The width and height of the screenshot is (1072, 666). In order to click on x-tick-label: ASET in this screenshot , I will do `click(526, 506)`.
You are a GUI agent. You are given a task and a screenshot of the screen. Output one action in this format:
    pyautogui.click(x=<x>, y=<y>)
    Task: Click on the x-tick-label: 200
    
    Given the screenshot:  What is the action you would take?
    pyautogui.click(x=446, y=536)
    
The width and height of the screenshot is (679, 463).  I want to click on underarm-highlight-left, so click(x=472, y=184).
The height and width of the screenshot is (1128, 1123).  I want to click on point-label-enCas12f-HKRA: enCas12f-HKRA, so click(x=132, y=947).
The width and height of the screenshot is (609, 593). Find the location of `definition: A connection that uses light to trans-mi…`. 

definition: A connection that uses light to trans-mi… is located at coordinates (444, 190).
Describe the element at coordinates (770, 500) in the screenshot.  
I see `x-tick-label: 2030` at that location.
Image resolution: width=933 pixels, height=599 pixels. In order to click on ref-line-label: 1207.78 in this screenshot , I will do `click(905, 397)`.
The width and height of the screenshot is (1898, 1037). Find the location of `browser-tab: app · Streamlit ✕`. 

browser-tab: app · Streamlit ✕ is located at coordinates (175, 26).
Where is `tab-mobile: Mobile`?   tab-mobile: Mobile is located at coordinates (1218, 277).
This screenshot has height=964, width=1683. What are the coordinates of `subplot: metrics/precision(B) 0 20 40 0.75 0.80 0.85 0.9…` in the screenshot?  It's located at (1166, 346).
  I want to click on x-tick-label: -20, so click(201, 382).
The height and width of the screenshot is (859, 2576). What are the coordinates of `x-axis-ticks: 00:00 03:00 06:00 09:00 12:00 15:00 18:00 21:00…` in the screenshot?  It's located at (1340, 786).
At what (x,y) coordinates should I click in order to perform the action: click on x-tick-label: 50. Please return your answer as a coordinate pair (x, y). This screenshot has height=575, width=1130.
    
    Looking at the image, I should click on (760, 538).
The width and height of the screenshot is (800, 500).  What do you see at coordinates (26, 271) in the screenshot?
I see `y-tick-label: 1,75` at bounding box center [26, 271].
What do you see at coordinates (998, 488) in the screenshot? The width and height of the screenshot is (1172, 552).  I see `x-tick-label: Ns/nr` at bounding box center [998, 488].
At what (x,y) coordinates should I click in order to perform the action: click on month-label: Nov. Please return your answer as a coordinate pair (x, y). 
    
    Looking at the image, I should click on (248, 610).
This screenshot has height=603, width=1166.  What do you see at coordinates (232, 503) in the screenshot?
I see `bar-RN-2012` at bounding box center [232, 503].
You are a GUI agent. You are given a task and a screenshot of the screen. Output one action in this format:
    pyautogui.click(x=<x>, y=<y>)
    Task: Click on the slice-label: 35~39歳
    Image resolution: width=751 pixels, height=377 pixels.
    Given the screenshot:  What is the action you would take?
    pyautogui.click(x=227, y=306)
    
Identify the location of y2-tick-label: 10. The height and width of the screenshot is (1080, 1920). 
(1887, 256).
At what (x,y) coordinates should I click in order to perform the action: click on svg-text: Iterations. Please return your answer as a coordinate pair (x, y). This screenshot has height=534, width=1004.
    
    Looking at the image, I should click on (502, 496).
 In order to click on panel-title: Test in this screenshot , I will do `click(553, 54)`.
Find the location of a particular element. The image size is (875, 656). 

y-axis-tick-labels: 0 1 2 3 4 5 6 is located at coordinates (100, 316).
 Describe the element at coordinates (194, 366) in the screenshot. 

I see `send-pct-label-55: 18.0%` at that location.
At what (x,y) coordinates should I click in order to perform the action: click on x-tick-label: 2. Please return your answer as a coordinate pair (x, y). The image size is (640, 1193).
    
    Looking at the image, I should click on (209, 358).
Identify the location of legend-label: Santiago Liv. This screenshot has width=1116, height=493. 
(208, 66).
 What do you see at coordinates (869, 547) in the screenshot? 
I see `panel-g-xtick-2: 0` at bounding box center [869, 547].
-.-.-
## Your assignment
Reproduce all of the material above line for line, without changing a single character.

## Result of the exercise
The width and height of the screenshot is (1072, 666). In order to click on x-tick-label: ASET in this screenshot , I will do `click(526, 506)`.
You are a GUI agent. You are given a task and a screenshot of the screen. Output one action in this format:
    pyautogui.click(x=<x>, y=<y>)
    Task: Click on the x-tick-label: 200
    
    Given the screenshot:  What is the action you would take?
    pyautogui.click(x=446, y=536)
    
The width and height of the screenshot is (679, 463).  I want to click on underarm-highlight-left, so click(x=472, y=184).
The height and width of the screenshot is (1128, 1123).  I want to click on point-label-enCas12f-HKRA: enCas12f-HKRA, so click(x=132, y=947).
The width and height of the screenshot is (609, 593). Find the location of `definition: A connection that uses light to trans-mi…`. 

definition: A connection that uses light to trans-mi… is located at coordinates (444, 190).
Describe the element at coordinates (770, 500) in the screenshot.  
I see `x-tick-label: 2030` at that location.
Image resolution: width=933 pixels, height=599 pixels. In order to click on ref-line-label: 1207.78 in this screenshot , I will do `click(905, 397)`.
The width and height of the screenshot is (1898, 1037). Find the location of `browser-tab: app · Streamlit ✕`. 

browser-tab: app · Streamlit ✕ is located at coordinates (175, 26).
Where is `tab-mobile: Mobile`?   tab-mobile: Mobile is located at coordinates (1218, 277).
This screenshot has height=964, width=1683. What are the coordinates of `subplot: metrics/precision(B) 0 20 40 0.75 0.80 0.85 0.9…` in the screenshot?  It's located at (1166, 346).
  I want to click on x-tick-label: -20, so click(201, 382).
The height and width of the screenshot is (859, 2576). What are the coordinates of `x-axis-ticks: 00:00 03:00 06:00 09:00 12:00 15:00 18:00 21:00…` in the screenshot?  It's located at (1340, 786).
At what (x,y) coordinates should I click in order to perform the action: click on x-tick-label: 50. Please return your answer as a coordinate pair (x, y). This screenshot has height=575, width=1130.
    
    Looking at the image, I should click on (760, 538).
The width and height of the screenshot is (800, 500).  What do you see at coordinates (26, 271) in the screenshot?
I see `y-tick-label: 1,75` at bounding box center [26, 271].
What do you see at coordinates (998, 488) in the screenshot? The width and height of the screenshot is (1172, 552).  I see `x-tick-label: Ns/nr` at bounding box center [998, 488].
At what (x,y) coordinates should I click in order to perform the action: click on month-label: Nov. Please return your answer as a coordinate pair (x, y). 
    
    Looking at the image, I should click on (248, 610).
This screenshot has height=603, width=1166.  What do you see at coordinates (232, 503) in the screenshot?
I see `bar-RN-2012` at bounding box center [232, 503].
You are a GUI agent. You are given a task and a screenshot of the screen. Output one action in this format:
    pyautogui.click(x=<x>, y=<y>)
    Task: Click on the slice-label: 35~39歳
    Image resolution: width=751 pixels, height=377 pixels.
    Given the screenshot:  What is the action you would take?
    pyautogui.click(x=227, y=306)
    
Identify the location of y2-tick-label: 10. The height and width of the screenshot is (1080, 1920). 
(1887, 256).
At what (x,y) coordinates should I click in order to perform the action: click on svg-text: Iterations. Please return your answer as a coordinate pair (x, y). This screenshot has height=534, width=1004.
    
    Looking at the image, I should click on (502, 496).
 In order to click on panel-title: Test in this screenshot , I will do `click(553, 54)`.
Find the location of a particular element. The image size is (875, 656). 

y-axis-tick-labels: 0 1 2 3 4 5 6 is located at coordinates (100, 316).
 Describe the element at coordinates (194, 366) in the screenshot. 

I see `send-pct-label-55: 18.0%` at that location.
At what (x,y) coordinates should I click in order to perform the action: click on x-tick-label: 2. Please return your answer as a coordinate pair (x, y). The image size is (640, 1193).
    
    Looking at the image, I should click on (209, 358).
Identify the location of legend-label: Santiago Liv. This screenshot has width=1116, height=493. 
(208, 66).
 What do you see at coordinates (869, 547) in the screenshot? 
I see `panel-g-xtick-2: 0` at bounding box center [869, 547].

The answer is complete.